Nikita ‘Derke’ Sirmitev is tired of hearing that EMEA lacks talent. After Vitality dropped their Esports World Cup opener 1-2 against Nongshim RedForce, the veteran duelist laid out a different diagnosis: the region has the players but not enough competitive pressure. Pacific teams, he said, are “really fast and explosive” and know exactly when to pick fights—something that punished Vitality badly on Breeze. For Derke, that gap isn’t about individual skill; it’s about the environment teams develop in.
That loss highlighted a pattern that has nagged Vitality all stage. Against teams like Leviatán and Paper Rex, the squad has repeatedly failed to execute as a unit. Derke admitted that when his team feels comfortable against familiar opponents, they can crush anyone. But against those three specific rosters, something breaks: “We just didn’t play our game.” It’s a teamwork problem, not a firepower problem—and fixing it is now the team’s top priority.

Regional Restrictions and the Rebuilding Phase
Derke traces part of EMEA’s competitive gap back to a franchising rule that was only recently removed. The requirement to field three players from the same sub-region, he argued, made it hard to build strong teams because roster construction was artificially limited. He says he heard the same frustration from players across the scene. That restriction is gone now, but the damage lingers: many orgs are still in a rebuild, fielding young players who need time to develop.
Vitality itself is a good example. The team has two relatively new faces in Saya and PROFEK—the latter in his second year but still adjusting to top-level play. Derke also pointed to BBL looking strong and FUT finding its footing again as signs that the foundation is there, but the region needs more time before it can consistently challenge the best from Americas and Pacific. He noted that EMEA hasn’t won a major trophy in “a long time” and called it “kind of sad,” but he remains convinced the ingredients are in place.

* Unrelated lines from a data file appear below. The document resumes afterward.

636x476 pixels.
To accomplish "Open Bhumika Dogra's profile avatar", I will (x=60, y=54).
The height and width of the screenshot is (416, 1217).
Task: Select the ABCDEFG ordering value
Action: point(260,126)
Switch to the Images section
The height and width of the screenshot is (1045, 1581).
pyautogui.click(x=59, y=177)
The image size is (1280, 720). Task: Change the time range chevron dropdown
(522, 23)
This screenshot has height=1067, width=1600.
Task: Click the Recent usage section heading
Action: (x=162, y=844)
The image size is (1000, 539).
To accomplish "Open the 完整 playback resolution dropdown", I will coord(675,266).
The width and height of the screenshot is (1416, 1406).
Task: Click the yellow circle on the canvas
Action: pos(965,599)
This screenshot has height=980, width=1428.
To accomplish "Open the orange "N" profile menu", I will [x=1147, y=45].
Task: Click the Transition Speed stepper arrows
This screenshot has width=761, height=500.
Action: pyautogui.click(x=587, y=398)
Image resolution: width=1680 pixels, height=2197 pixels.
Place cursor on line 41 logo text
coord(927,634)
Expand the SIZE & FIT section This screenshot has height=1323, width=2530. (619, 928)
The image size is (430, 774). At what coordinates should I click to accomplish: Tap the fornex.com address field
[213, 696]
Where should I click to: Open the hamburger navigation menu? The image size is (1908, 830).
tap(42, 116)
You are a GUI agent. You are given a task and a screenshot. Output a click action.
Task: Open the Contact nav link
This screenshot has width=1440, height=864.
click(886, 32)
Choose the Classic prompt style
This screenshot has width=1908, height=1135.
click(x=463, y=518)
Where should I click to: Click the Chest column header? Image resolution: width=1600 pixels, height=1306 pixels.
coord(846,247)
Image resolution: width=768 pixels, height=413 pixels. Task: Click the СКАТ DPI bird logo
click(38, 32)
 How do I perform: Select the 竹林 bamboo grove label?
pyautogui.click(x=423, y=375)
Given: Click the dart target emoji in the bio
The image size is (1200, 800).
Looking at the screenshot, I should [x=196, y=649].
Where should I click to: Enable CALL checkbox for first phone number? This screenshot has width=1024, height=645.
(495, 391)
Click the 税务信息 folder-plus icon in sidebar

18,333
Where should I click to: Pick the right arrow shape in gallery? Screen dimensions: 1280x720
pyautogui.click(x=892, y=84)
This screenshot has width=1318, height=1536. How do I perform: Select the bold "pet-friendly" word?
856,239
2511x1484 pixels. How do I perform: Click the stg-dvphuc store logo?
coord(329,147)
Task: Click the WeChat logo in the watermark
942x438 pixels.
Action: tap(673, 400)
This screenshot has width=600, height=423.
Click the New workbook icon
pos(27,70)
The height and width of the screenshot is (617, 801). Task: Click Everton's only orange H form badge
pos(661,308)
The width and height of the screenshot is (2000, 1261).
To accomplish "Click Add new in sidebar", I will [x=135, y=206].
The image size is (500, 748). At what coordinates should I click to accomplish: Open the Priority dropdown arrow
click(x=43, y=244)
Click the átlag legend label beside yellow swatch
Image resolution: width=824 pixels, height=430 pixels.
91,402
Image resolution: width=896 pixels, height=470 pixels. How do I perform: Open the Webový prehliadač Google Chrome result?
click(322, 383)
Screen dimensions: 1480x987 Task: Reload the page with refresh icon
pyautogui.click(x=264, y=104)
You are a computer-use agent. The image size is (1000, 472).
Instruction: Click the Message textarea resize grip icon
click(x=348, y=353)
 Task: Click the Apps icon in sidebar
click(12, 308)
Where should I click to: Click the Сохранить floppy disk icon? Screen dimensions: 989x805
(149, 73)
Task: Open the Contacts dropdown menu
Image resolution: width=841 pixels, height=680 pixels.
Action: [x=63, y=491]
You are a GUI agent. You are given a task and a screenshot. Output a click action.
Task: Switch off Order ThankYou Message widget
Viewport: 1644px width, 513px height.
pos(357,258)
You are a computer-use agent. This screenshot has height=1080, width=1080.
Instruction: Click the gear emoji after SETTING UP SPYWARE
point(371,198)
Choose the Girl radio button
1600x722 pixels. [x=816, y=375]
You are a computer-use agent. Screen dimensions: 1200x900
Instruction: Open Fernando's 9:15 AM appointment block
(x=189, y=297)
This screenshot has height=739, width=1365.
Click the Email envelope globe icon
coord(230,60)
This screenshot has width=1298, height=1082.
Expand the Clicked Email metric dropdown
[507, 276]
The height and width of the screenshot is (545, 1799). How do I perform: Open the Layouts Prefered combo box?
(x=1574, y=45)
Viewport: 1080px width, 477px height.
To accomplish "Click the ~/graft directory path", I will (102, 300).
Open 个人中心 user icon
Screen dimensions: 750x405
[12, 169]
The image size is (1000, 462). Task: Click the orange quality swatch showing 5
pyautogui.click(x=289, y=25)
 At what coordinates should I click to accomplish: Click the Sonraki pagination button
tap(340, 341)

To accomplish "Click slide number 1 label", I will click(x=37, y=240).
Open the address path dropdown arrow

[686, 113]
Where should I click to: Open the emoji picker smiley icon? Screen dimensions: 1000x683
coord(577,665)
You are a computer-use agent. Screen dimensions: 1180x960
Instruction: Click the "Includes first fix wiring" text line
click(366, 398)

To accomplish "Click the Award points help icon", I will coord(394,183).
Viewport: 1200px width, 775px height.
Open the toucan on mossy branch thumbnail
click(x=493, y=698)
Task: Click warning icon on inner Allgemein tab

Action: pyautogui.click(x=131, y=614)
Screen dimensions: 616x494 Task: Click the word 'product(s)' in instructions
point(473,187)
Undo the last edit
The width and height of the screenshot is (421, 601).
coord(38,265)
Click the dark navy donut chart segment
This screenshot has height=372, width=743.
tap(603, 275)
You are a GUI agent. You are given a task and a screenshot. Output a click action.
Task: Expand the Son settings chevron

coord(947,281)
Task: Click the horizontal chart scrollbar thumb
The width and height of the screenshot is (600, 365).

Reuniting with Chronicle and Meta Shifts
Derke was clear that pulling Timofey ‘Chronicle’ Khromov away from other top offers was a big win for Vitality. The two played together during Fnatic’s dominant era, and Derke sees that kind of experienced core as a magnet for other talent. Chronicle is still adjusting to the new environment—more media, tighter schedules—but is handling it well. The initiator nerfs hit him hard, yet he stepped up as a secondary duelist when needed. Derke also noted that the recent meta changes helped Vitality overall, but warned that a new map is coming, which could shake things up again.
- Derke believes EMEA lacks close competition, not player talent—and cites the franchising sub-region rule as a key cause.
- Vitality lost 1-2 to Nongshim RedForce at EWC, with teamwork collapsing against Pacific speed and discipline.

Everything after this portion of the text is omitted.